Let $X$ be an extremally disconnected (i.e. such that the closure of open sets is open) compact Hausdorff space. Then
$*_1$ $C(X)$ is the space of continuous functions $f: X \to \mathbb{C}$,
$*_2$ $C^+(X)$ is the space of continuous functions $f: X \to \mathbb{S}^2 = \mathbb{C} \cup \{\infty\}$ such that the pre-image of $\infty$ is nowhere dense ($\mathbb{S}^2$ is the one point compactification of $\mathbb{C}$).
Suppose $\mathbb{B}$ is a complete Boolean algebra, and consider the Boolean valued universe $V^{\mathbb{B}}$. Let $St(\mathbb{B})$ be the Stone space of $\mathbb{B}$. Then there is a correspondence between:
$\star_1$ the family of $\mathbb{B}$-names for complex numbers in the boolean valued model $V^{\mathbb{B}}$: $\dot{\mathbb{B}} = \{\tau \in V^{\mathbb{B}}: \parallel \tau \text{~is a complex number~}\parallel_{\mathbb{B}} = 1_{\mathbb{B}} \}$
and
$\star_2$ $C^+(St(\mathbb{B}))$.
Remark. Let $\mathbb{B}$ be the complete boolean algebra given by Lebesgue measurable sets modulo Lebesgue null sets. Then $C(St(\mathbb{B}))$ is isomorphic to $L^\infty(\mathbb{R})$.

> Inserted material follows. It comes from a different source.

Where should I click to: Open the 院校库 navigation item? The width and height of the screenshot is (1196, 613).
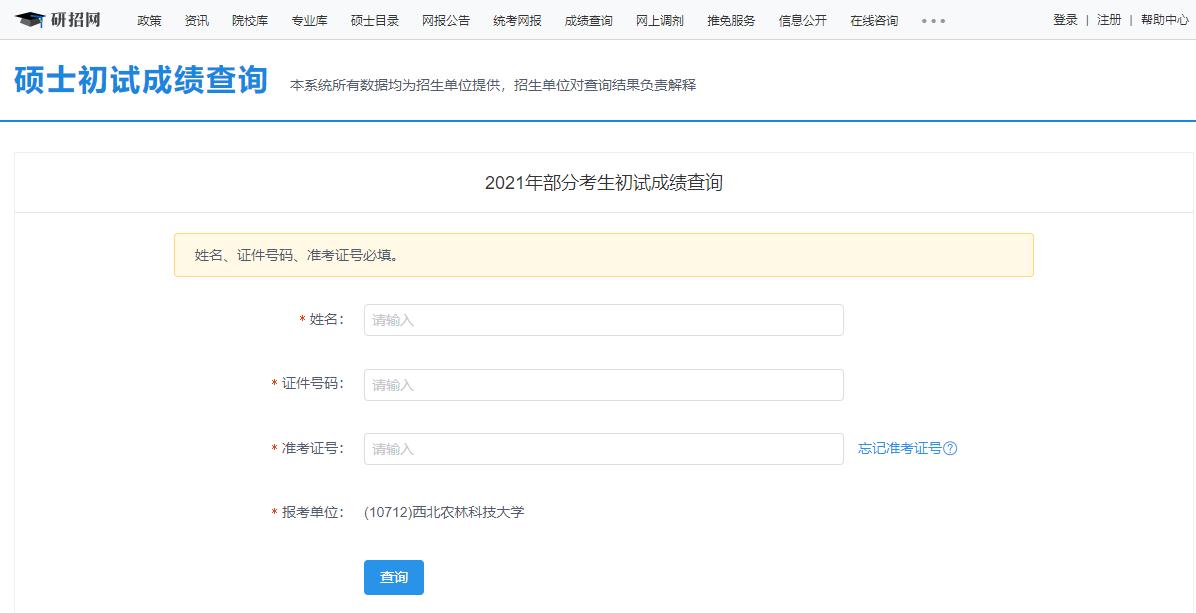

For more details, see [1], [2] below.
These results, motivate us to ask the following question:
Question. Suppose $\mathbb{B}$ is a complete Boolean algebra, or even a simple one, say the complete boolean algebra given by Lebesgue measurable sets modulo Lebesgue null sets. Is there a statement $RH(\mathbb{B})$ such that:
$V^{\mathbb{B}}\models $the Riemann hypothesis holds $\iff~ RH(\mathbb{B})$ holds for $C^+(St(\mathbb{B}))$.

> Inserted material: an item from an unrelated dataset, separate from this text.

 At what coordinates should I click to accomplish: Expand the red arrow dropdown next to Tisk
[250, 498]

Remark As the Riemann hypothesis is a $\Pi_1$ statement, by the Shoenfield absoluteness theorem, its truth does not change by forcing. Thus for any complete Boolean algebra $\mathbb{B}$, we have $V^{\mathbb{B}}\models $``the Riemann hypothesis holds'' iff the Riemann hypothesis holds.

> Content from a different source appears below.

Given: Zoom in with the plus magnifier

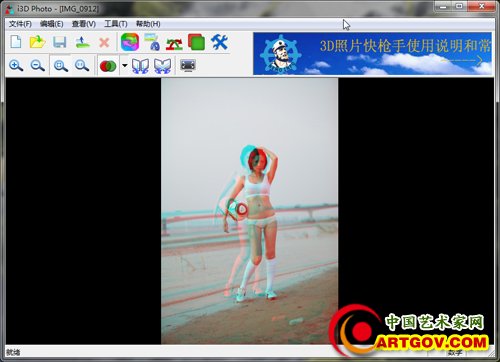Looking at the screenshot, I should (x=16, y=65).
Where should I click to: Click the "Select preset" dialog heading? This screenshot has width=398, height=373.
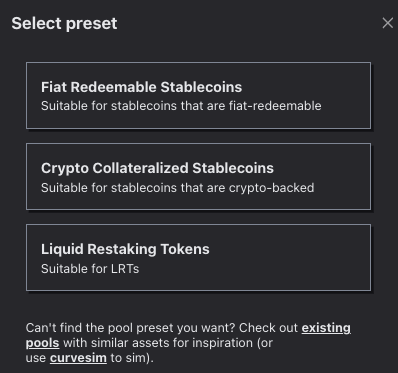pos(64,23)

[1] Vaccaro, Andrea; Viale, Matteo; Generic absoluteness and boolean names for elements of a Polish space, Boll. Unione Mat. Ital. 10 (2017), no. 3, 293–319.
[2] Viale, Matteo; Forcing the truth of a weak form of Schanuel's conjecture, Confluentes Mathematici. 8 (2016), no. 2, 59–83.